ARTICLES OF INCORPORATION OF
CINCINNATI ELECTRONICS CORPORATION
G. J. Mealey, President and John E. McDowell, Assistant Secretary of
Cincinnati Electronics Corporation, an Ohio corporation, with its principal
office located at 2630 Glendale-Milford Road, Cincinnati, Onio, do hereby
certify that a meeting of the holders of the shares of Class A Common Stock and
Class B Common Stock of said corporation entitling them to vote on the proposal
to amend the Articles of Incorporation thereof, as contained in the following
resolution, was duly called and held on the 9th day of October, 1972, at which
meeting a quorum of such shareholders and each class thereof was present in
person, and that by the affirmative vote of the holders of shares entitling them
to exercise two-thirds of the voting power of the corporation on such proposal
and in addition thereto by the affirmative vote of the holders of two-thirds of
each class of shares entitled to vote thereon the following resolution was
adopted to amend the Articles:
RESOLVED, that the following Amended Articles of
Incorporation are hereby adopted to supersede and take the
place of the existing Articles of Incorporation and all
amendments thereto:
AMENDED ARTICLES OF INCORPORATION
OF
CINCINNATI ELECTRONICS CORPORATION
Cincinnati Electronics Corporation, a corporation under the laws of the
State of Ohio, adopts these Amended Articles of Incorporation to supersede and
take the place of its existing Articles of Incorporation and all amendments
thereto as follows:
FIRST: The name of this corporation shall be CINCINNATI ELECTRONICS
CORPORATION.
SECOND: The place in Ohio where its principal office is to be located is
Cincinnati, Hamilton County, Ohio.
THIRD: The purpose or purposes for which the corporation is formed are to
engage in any lawful act or activity for which corporations may be formed under
Sections 1701.01 to 1701.98, inclusive, of the Ohio Revised Code.

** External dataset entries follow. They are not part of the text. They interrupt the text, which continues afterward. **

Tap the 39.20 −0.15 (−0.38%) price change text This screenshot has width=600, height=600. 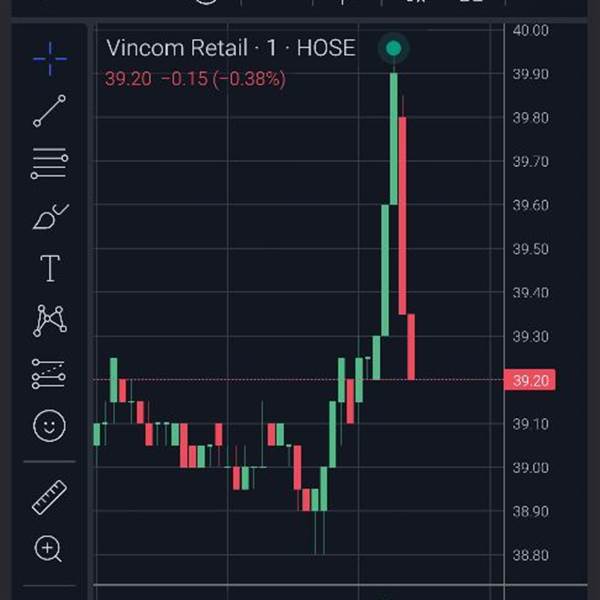195,79
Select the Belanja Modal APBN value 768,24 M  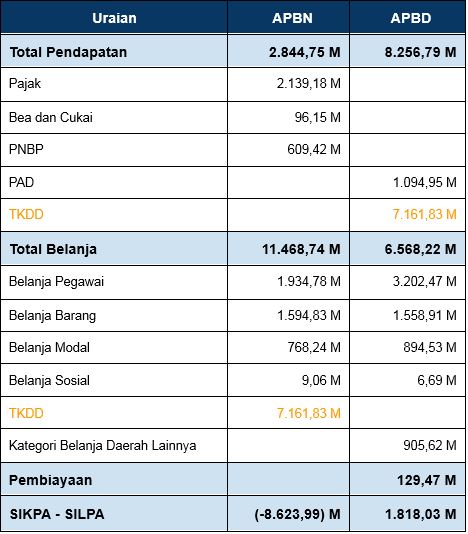pos(314,348)
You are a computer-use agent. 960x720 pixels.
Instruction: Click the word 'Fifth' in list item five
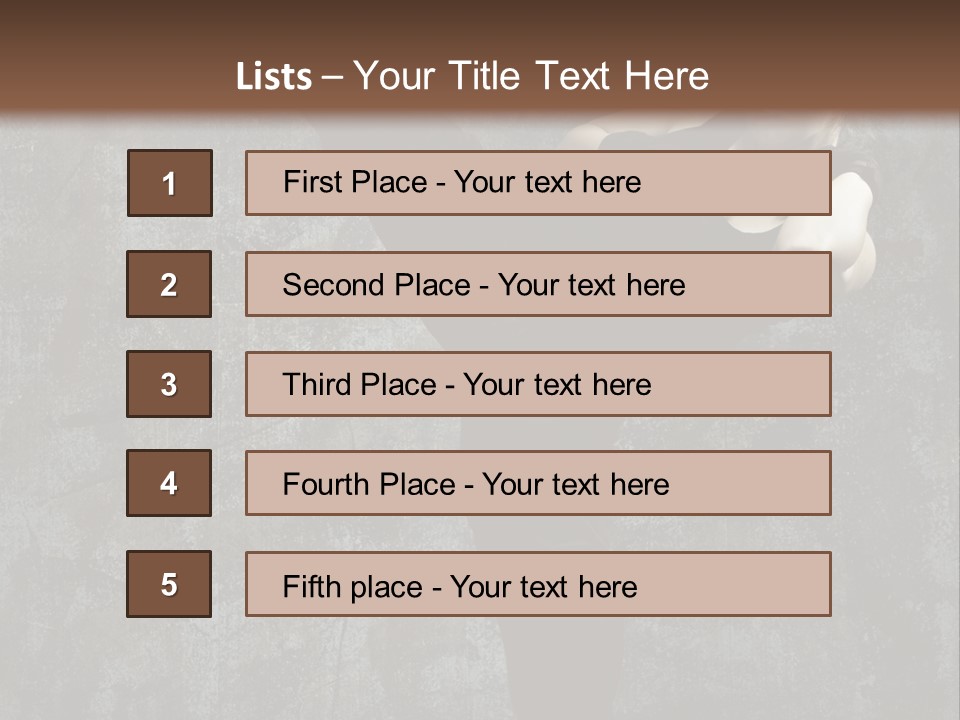(313, 586)
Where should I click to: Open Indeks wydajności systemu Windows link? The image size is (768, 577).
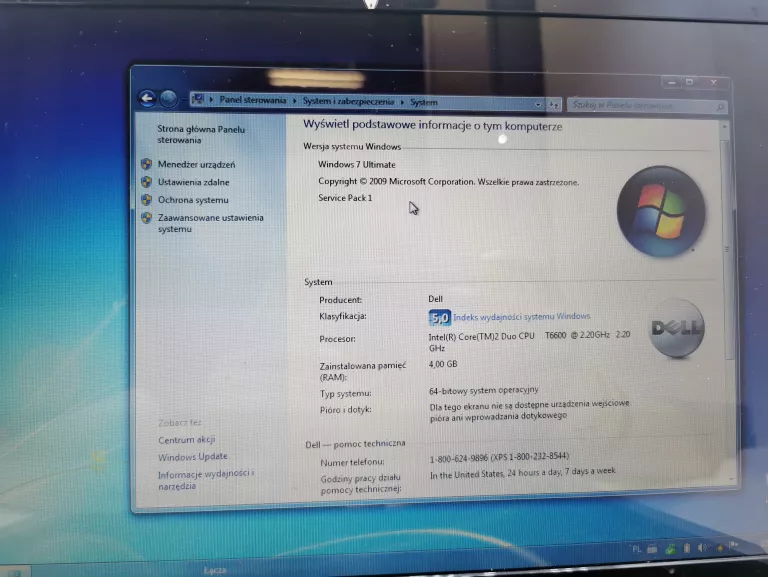click(x=521, y=317)
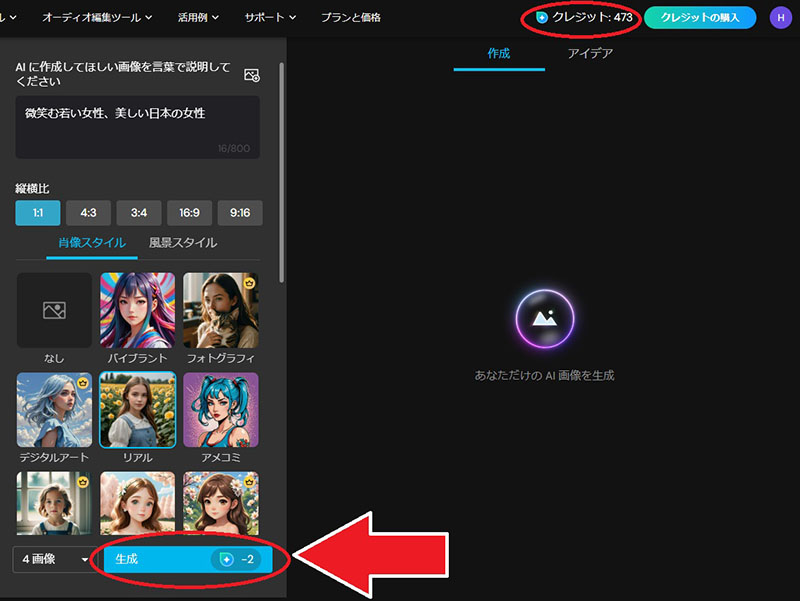Select the リアル style thumbnail

(x=137, y=410)
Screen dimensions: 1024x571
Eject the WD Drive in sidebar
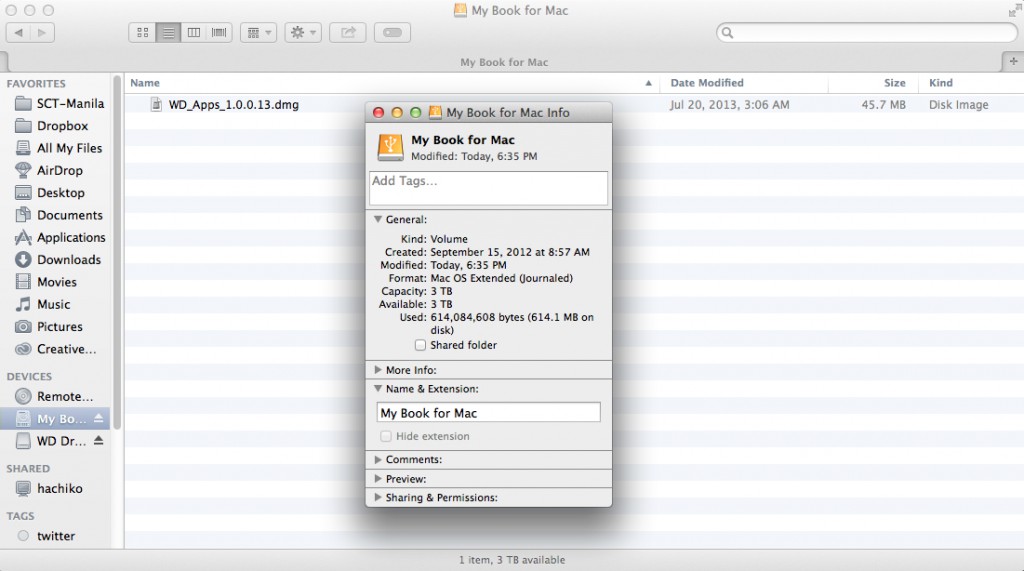coord(99,441)
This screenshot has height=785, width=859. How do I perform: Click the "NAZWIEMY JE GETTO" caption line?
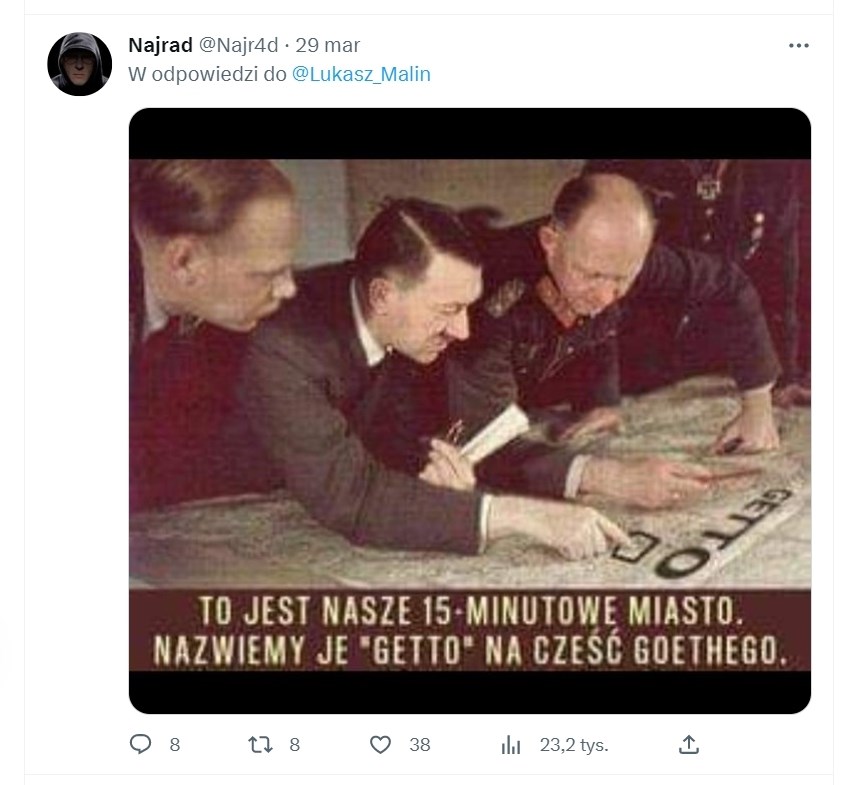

FOURTH: The number of shares which the corporation is authorized to have
outstanding is Two Hundred Thousand (200,000) shares, all of which shall be
without par value and designated as common stock. The common stock shall be
divided into two classes; One Hundred Forty-Six Thousand (146,000) shares
thereof shall be designated as Class A Common Stock, and Fifty-Four Thousand
(54,000) shares of common stock shall be designated as Class B Common Stock.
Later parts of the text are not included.